Tak terasa usiaku kini 12 tahun dan Papi makin sering menemaniku tidur. Menemani sambil sesekali mengigit-gigit bibirku sembari meremas-remas dadaku.
Aku merasa geli dan sangat aneh pada sikapnya, tapi aku diam saja. Tidak meronta. Tidak berteriak.
Saat hendak melawan aku teringat ucapan guru agamaku, “...melawan orangtua adalah perbuatan dosa..” Dan jadilah aku diam saja, tak melawan gigitan bibir Papi dan remasan tangan Papi di dadaku.
Aku takut berdosa jika melawan Papi, orangtuaku.
***
Hari ini usiaku 15 tahun. Dan hari ini juga aku mendapatkan haid pertamaku. Setelah semalam Papi mengigit-gigit bibirku dan meremas-remas dadaku.
Mami Lena tidak pernah tahu akan hal ini. Karena mungkin baginya wajar saja jika ada seorang papi menemani tidur anak perempuannya.

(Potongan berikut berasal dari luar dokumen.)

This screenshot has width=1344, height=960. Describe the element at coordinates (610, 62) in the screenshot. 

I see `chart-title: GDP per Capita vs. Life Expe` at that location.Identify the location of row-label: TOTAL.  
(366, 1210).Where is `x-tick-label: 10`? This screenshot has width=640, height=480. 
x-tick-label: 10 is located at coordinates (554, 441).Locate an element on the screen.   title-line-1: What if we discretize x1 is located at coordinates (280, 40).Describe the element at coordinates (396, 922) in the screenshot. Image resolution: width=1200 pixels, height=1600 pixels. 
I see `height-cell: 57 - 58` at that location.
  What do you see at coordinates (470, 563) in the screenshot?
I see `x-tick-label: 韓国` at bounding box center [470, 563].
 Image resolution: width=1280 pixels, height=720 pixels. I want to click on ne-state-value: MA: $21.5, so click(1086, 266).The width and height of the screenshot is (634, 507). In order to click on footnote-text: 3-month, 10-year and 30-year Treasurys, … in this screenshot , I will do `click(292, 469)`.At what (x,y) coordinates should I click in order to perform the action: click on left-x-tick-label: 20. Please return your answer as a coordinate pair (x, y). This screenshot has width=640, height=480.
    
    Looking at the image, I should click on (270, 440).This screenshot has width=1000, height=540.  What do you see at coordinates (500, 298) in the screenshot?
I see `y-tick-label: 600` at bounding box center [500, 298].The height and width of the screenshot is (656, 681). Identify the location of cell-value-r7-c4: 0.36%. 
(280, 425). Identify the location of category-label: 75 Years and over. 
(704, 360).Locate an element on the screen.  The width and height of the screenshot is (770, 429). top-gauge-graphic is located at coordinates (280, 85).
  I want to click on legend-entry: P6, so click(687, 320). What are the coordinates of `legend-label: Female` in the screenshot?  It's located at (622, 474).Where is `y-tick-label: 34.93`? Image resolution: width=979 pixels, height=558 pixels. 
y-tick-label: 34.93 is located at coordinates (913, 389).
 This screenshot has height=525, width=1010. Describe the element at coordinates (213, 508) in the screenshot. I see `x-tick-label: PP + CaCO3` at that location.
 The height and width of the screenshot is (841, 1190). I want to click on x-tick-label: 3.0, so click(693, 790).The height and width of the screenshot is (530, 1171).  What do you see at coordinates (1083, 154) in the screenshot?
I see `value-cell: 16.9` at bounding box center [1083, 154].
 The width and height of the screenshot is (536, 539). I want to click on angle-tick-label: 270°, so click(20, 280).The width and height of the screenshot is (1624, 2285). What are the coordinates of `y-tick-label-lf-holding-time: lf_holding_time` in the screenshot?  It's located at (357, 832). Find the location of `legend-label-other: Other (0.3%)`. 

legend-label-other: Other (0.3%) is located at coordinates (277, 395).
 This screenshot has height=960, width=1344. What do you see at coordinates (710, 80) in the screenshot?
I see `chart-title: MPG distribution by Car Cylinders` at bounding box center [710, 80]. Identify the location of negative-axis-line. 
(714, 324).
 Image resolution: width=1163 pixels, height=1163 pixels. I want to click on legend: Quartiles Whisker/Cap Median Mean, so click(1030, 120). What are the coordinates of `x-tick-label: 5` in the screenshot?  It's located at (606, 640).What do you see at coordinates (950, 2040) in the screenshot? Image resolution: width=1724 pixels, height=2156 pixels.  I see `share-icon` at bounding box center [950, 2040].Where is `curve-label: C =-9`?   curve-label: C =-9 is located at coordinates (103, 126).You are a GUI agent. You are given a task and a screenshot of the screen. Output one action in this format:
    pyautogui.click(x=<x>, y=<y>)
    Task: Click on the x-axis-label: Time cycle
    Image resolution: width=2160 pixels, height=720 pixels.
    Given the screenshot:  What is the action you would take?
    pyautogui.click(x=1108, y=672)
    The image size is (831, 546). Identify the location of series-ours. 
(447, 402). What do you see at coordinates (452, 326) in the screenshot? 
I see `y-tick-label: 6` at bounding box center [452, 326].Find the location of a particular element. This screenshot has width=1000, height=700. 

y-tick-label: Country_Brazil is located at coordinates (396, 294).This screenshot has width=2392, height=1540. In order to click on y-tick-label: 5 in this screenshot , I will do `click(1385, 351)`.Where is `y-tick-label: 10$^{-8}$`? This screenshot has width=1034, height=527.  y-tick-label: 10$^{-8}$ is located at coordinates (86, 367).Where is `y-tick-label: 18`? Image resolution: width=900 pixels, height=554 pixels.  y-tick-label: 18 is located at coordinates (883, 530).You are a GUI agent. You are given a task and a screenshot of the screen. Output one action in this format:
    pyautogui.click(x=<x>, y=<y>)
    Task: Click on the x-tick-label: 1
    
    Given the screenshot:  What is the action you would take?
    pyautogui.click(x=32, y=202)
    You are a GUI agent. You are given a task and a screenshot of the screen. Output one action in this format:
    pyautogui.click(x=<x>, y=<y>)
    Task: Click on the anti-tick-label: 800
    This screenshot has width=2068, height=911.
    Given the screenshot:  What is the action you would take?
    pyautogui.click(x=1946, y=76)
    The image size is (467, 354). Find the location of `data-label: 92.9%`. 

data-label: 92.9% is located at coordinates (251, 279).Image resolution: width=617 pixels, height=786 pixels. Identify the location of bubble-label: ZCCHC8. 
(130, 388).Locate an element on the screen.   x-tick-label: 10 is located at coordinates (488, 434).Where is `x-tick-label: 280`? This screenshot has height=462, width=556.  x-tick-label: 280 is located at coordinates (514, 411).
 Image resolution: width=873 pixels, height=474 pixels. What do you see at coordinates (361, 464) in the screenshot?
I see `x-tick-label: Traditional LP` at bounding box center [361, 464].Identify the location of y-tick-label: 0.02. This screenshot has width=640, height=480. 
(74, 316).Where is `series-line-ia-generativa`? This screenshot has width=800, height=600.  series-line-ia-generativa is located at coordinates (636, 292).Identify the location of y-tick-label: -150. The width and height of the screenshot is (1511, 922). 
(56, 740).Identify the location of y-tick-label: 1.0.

“Mamiiiiiii Lenaaa!!!!” jeritku histeris saat bangun tidur dan menemukan ceceran darah di sprei. Mami Lena tergopoh-gopoh naik ke lantai 2, lantai kamarku berada. “Ada apa, Adeth?!” tanyanya tak kalah histeris. Aku hanya menunjuk bercak darah di spraiku. Dan Mami Lena tersenyum tak mengatakan apapun.
“Laksmiiiiii, kamu tolong keatas, ya, ganti spreinya nona Adeth. Dia bocor” Mami Lena berteriak memanggil Laksmi. Pembantuyang usianya 5 tahun di atasku. Dan aku masih kebingungan dengan bercak darah di sprai juga ucapan Mami Lena tentang “Bocor” Apanya yang bocor, tanyaku dalam hati.
“Duh anak mami, sudah besar, ya, sekarang. Sudah mens” Mami Lena berujar sambil mengelus rambutku.
Aku diam tak ingin mencari tahu maksud ucapannya. Memilih menyimpannya dalam hati. Semakin hari sikapku makin mirip mamiku, Bernadeth. Lebih memilih diam dan tak mau banyak bertanya. Dan atas sikapku yang seperti ini, Papi semakin sayang padaku. Semakin sering mengunjungiku.
Semakin Papi menyayangiku, aku semakin takut melawannya. Semakin takut berdosa, melawan orang tua.